## Your tasks
a - From the passage below on the Fifteenth State Legislature, list every county that received a direct appropriation, with the amount given to each.
b - Decide whether each statement agrees with the passage below on the Fifteenth State Legislature. Answer yes or no, and quote the words that decide it.
(i) The legislature adjourned on March 10.
(ii) The census takers were to be paid out of the state treasury.
(iii) Melville J. Salter served as Speaker of the House.
c - Use the passage below on the Fifteenth State Legislature to answer these questions.
(i) Who was the governor?
(ii) How much was appropriated for the State Central Relief Committee?
(iii) What was the daily pay for taking the census?
-- begin Excerpted text --
|KANSAS COLLECTION BOOKS|
The Fifteenth State Legislature. Thomas A. Osborn, Governor, met January 13, adjourned March 10. President of the Senate, Melville J. Salter; Speaker of the House, Edward H. Funston. Among the acts passed were those making appropriations of $5,000 for the use of the Kansas State Grange Executive Committee, and of $6,000 for the use of the State Central Relief Committee for the payment of railroad freights on "grain in bulk destined for general distribution to the people of the State," and $1,000 was appropriated to each of the counties of Decatur and Rush; $500 to Ness, for the purpose of furnishing the citizens of said counties with "food and clothing, and with grain and seed for spring sowing in 1875." Boards of County Commissioners were authorized to furnish necessaries for the destitute of their respective counties to put in crops in the counties of Anderson, Clay, Coffey, Dickinson, Ellsworth, Jackson, Johnson, Leavenworth, Lincoln, Linn, Marion, Morris, Miami, Nemaha, Pawnee, Riley, Saline, Sedgwick and Woodson. An appropriation of $1,900 was made for the purpose of defraying the expenses of taking the census of 1875; which census was to be taken by the Township and City Assessors, the service of the same to be $3 per day, to be paid out of the county treasuries, and schedules to be made under the heads of "Population, Occupations, Agriculture, Manufactures, the Blind, Deaf and Dumb, Insane and Idiotic, Libraries, Newspapers, Churches and Schoolhouses, Pauperism and Crime."
-- end Excerpted text --
-- begin Raw data --
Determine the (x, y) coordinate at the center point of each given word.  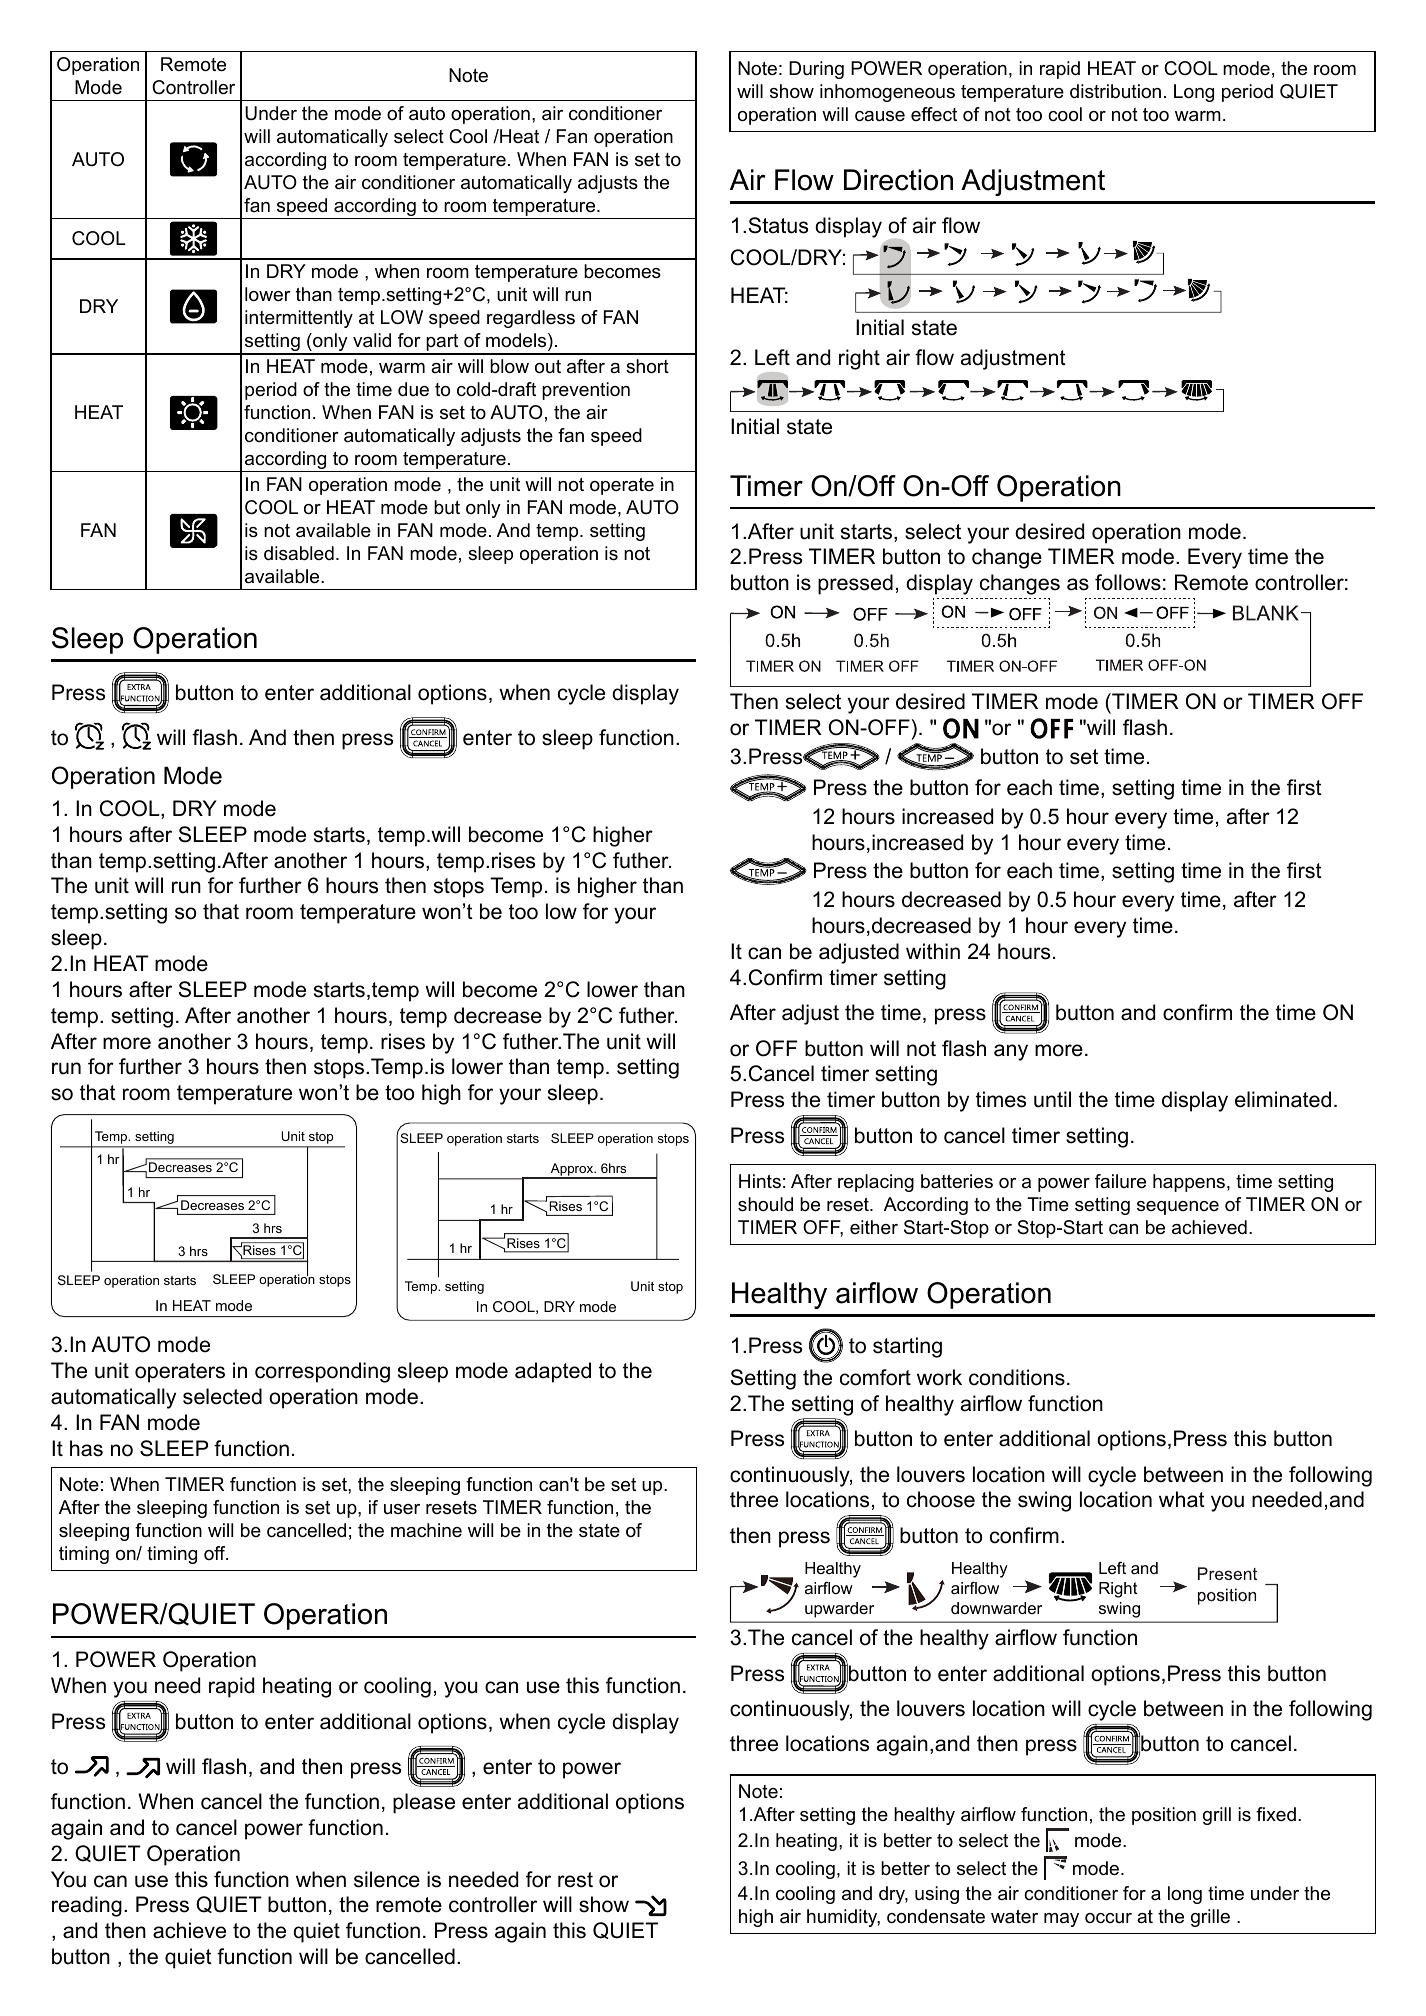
-- end Raw data --
## Answers provided
a -
Decatur: $1,000
Rush: $1,000
Ness: $500

b -
(i) Yes: "adjourned March 10."
(ii) No: "to be paid out of the county treasuries"
(iii) No: "President of the Senate, Melville J. Salter; Speaker of the House, Edward H. Funston."

c -
(i) Thomas A. Osborn
(ii) $6,000
(iii) $3 per day